The logic is straightforward: a seal might hold for 30 minutes (the IP68 standard) but develop a micro-leak over hours as materials relax under sustained pressure. Our 48-hour soak catches those failures before they reach customers.

After the soak, each unit is dried, powered on, and run through a full diagnostic. Any unit showing moisture ingress, sensor drift, or display anomalies is rejected.

Salt Spray and Chemical Exposure

For users in marine, agricultural, and industrial environments, we run salt spray testing (ASTM B117 standard) for 96 hours. The watch is exposed to a continuous salt fog at 35°C, simulating months of coastal or marine exposure in a compressed timeframe.

We also test against common workplace chemicals: sunscreen, insect repellent, diesel fuel, hydraulic fluid, and concrete dust slurry. The Genesis case and strap materials must show no degradation, discolouration, or seal compromise after 24-hour contact with each substance.

Real-World Field Trials

Lab tests tell you what a product can survive. Field trials tell you what it actually faces. Before any Forge product ships, it completes a minimum 8-week field trial with real users in real conditions.

Our field trial panel includes:

  • Concreters and bricklayers in Melbourne's western suburbs
  • Electricians and plumbers across regional Victoria
  • CrossFit athletes at three Melbourne gyms
  • Farm workers in the Gippsland region
  • Recreational hikers on the Great Ocean Walk

Each tester wears the product daily and logs any issues: comfort problems, sensor inaccuracies, charging difficulties, strap wear, display readability, and any physical damage. This feedback loop has driven more design changes than any lab test.

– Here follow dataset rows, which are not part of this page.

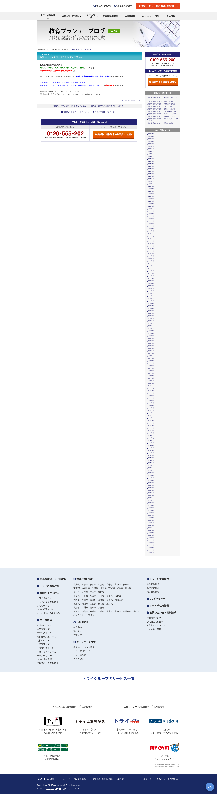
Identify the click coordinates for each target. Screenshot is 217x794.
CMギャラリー (156, 598)
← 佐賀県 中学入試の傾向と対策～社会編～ (69, 106)
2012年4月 (151, 515)
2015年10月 (151, 418)
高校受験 (77, 631)
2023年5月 (151, 198)
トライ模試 (78, 658)
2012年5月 (151, 512)
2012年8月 (151, 505)
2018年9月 (151, 330)
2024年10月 (151, 156)
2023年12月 (151, 181)
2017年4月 (151, 373)
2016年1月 (151, 410)
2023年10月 (151, 186)
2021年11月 (151, 236)
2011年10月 (151, 530)
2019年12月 (151, 293)
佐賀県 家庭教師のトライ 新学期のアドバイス (161, 116)
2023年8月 (151, 191)
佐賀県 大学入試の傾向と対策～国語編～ (61, 57)
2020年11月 (151, 266)
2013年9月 (151, 472)
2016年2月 (151, 408)
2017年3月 (151, 375)
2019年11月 (151, 296)
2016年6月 (151, 398)
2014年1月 (151, 463)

The field trial for the Genesis v1 prototype revealed that the original strap buckle design snagged on work gloves. We redesigned it. The Core field trial showed that size 7 rings were too thick for some users' comfort, so we reduced the profile by 0.3mm for sizes 6–8.

The Standard We Hold Ourselves To

We don't test to pass. We test to find failures. Every failure we find in the lab is a failure that doesn't reach a customer's wrist. Every field trial complaint is a design improvement that makes the next batch better.

"Engineered to Endure" is earned in the testing lab, one drop, one spray, one soak at a time.